_RAW RECORDS_
━━━━

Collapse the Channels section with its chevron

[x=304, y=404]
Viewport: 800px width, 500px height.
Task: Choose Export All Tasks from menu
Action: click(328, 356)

━━━━

Transcribe the records above line for line, keeping every word and number unchanged.

_COMPLETED EXERCISE_
Collapse the Channels section with its chevron

[x=304, y=404]
Viewport: 800px width, 500px height.
Task: Choose Export All Tasks from menu
Action: click(328, 356)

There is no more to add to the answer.